Invoking the Orwellian images of State surveillance to oppose the Aadhaar card system is wholly irrational and misplaced. To think that an identification tool for streamlining citizen services will automatically amount to usurping citizens’ rights is a warped notion, particularly in this technology-driven age. While genuine concerns over privacy issues need to be addressed, the importance of having a robust and fool-proof scientific database of citizens, with unique identification numbers, cannot be ignored. Any attempt to give an ideological spin to the ongoing debate over Aadhaar and turning it into a ‘State versus civil rights’ face-off is a self-defeating exercise. It would be a great disservice to the people if modern transparency tools are blocked in the garb of protecting individual rights. Aadhaar is essentially an e-governance tool to help streamline the systems, eliminate leakages and bogus claims, rationalise welfare schemes and bring all citizens under the ambit of formal economy. However, concerns are being raised over privacy and security issues if Aadhaar is linked to PAN card and made mandatory for income tax returns. It is argued that since there are no safeguards at present to prevent misuse or leakage of citizens’ data, Aadhaar should not be made mandatory for I-T assessment and welfare schemes. While the question whether Aadhaar should be voluntary or mandatory will be decided by the Supreme Court, the nation needs to repose faith in the teams of talented and dedicated professionals who are tirelessly working on a robust and error-free system that is meant for larger public good.

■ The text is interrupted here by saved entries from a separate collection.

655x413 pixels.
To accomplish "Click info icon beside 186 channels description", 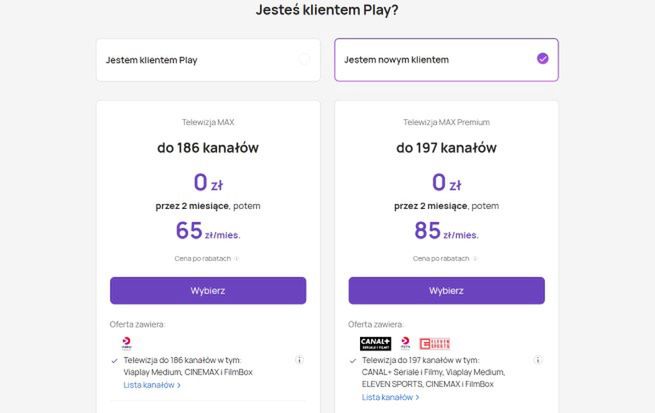I will click(x=299, y=360).
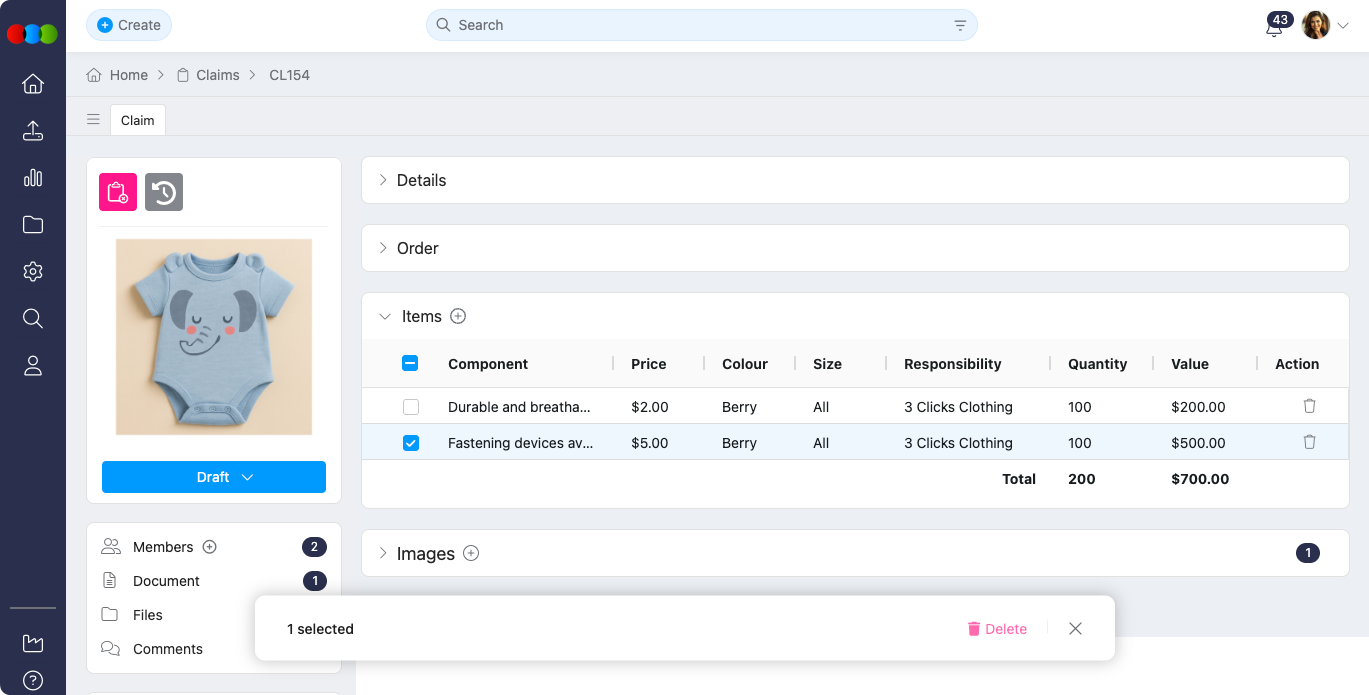Image resolution: width=1369 pixels, height=695 pixels.
Task: Add a member with the plus icon
Action: [210, 547]
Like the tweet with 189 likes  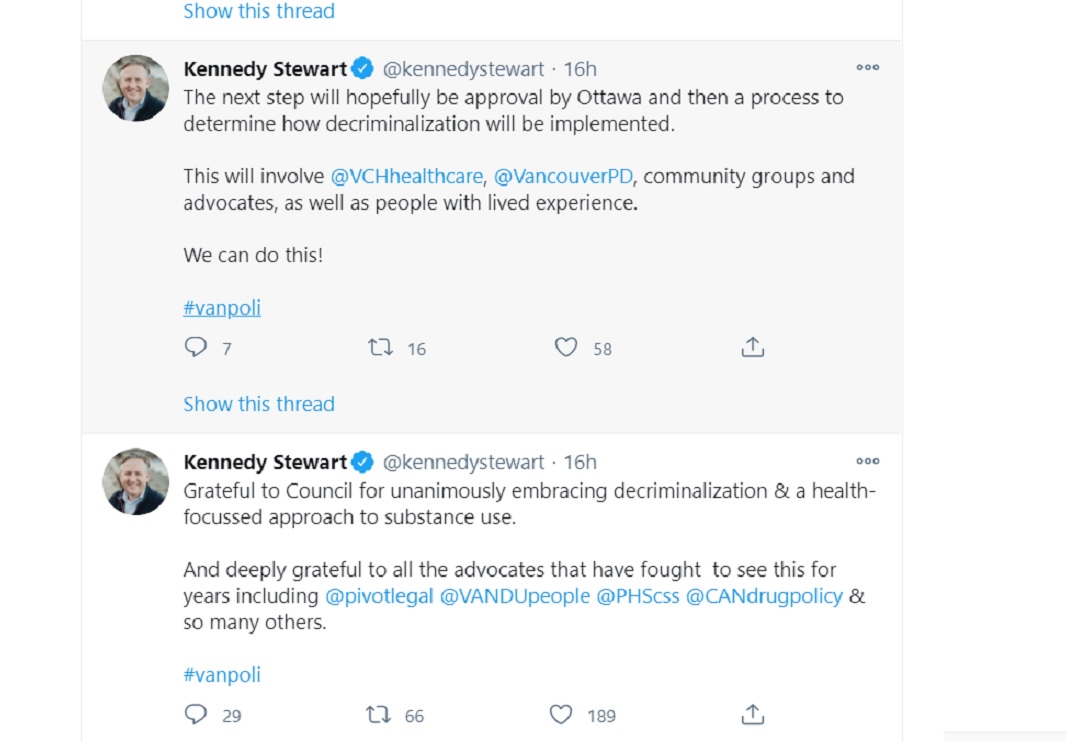click(561, 714)
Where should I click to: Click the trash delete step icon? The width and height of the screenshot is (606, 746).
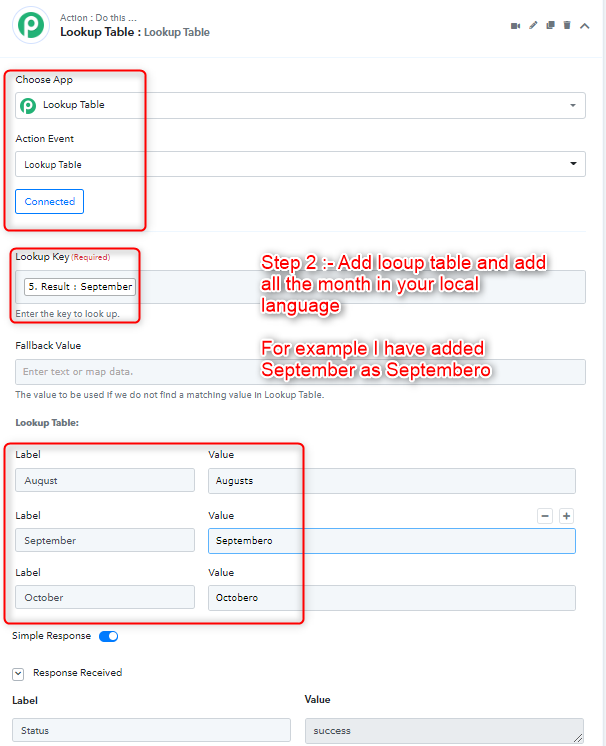pos(567,25)
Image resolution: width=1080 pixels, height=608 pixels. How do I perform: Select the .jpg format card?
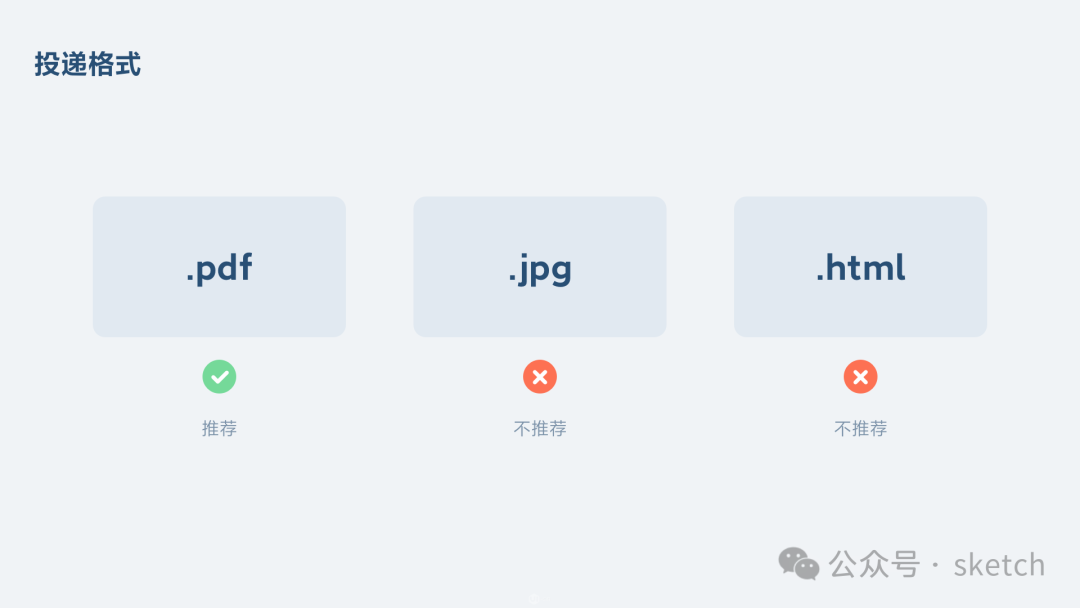[x=540, y=266]
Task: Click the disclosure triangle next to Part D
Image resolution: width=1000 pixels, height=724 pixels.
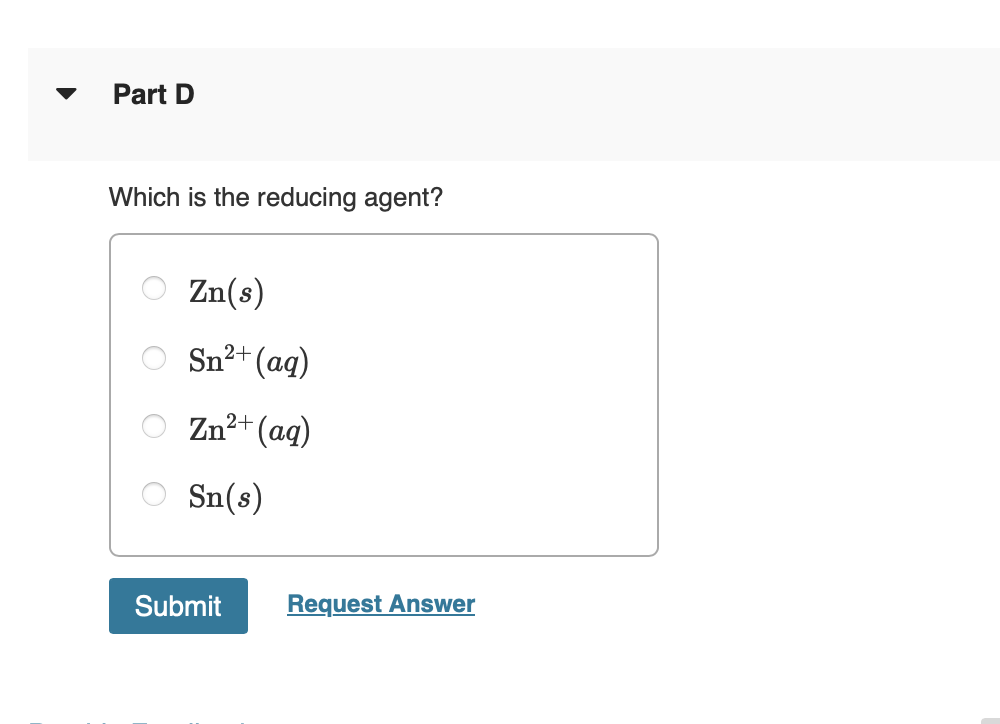Action: tap(63, 92)
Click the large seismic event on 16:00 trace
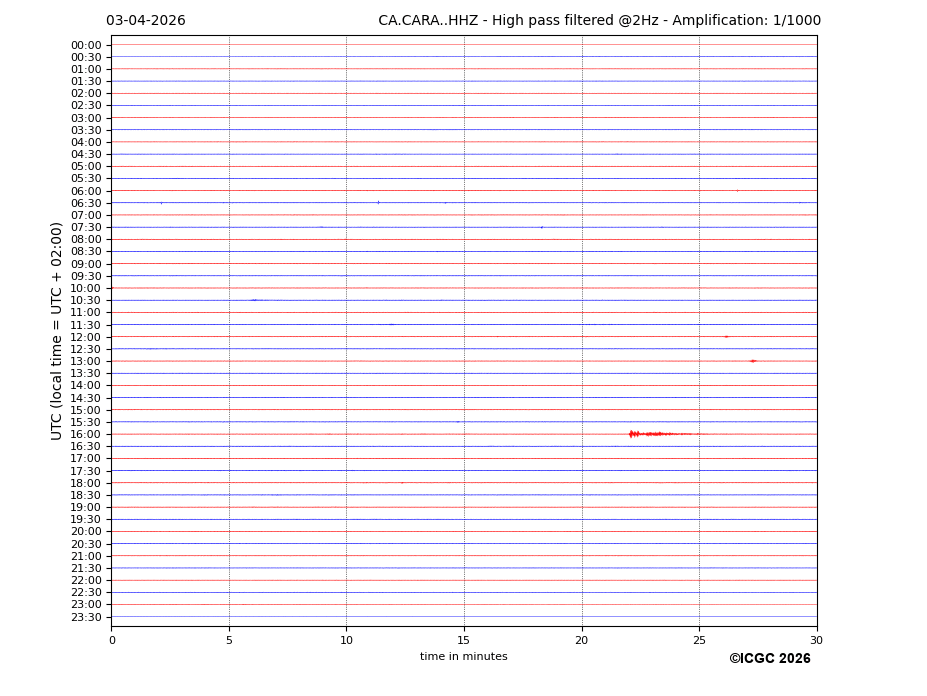This screenshot has width=927, height=696. [632, 434]
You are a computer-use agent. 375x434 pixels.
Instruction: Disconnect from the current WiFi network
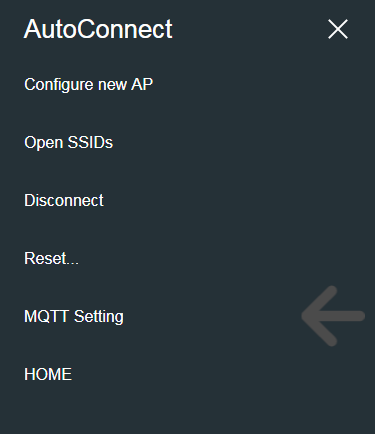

Since its inception in 2009, the biometric-based resident identification programme has met with scepticism amid fears over data violation and breach of privacy. The problems of identity theft, fraud and misrepresentation are real concerns that need to be fixed. While there is a strong case for a national law for data privacy and protection, rejecting the Aadhaar system on the grounds of possible privacy breach is like throwing the baby with the bathwater. An identification number is the best way to make government spending on welfare more efficient and ensure that benefits reach the needy. Since there were many instances in the past where people held multiple PAN numbers to evade taxes, linking Aadhaar with PAN card will actually go a long way in curbing tax evasion and black money. As on April 15 this year, over 113 crore Indians, accounting for 88% of the total population, have an Aadhaar number. Already, the programme has helped in eliminating bogus beneficiaries of welfare schemes, resulting in a saving of Rs 50,000 crore to the exchequer. It is clear that Aadhaar can plug leakages in social welfare schemes and must be implemented vigorously while simultaneously putting in place enough safeguards.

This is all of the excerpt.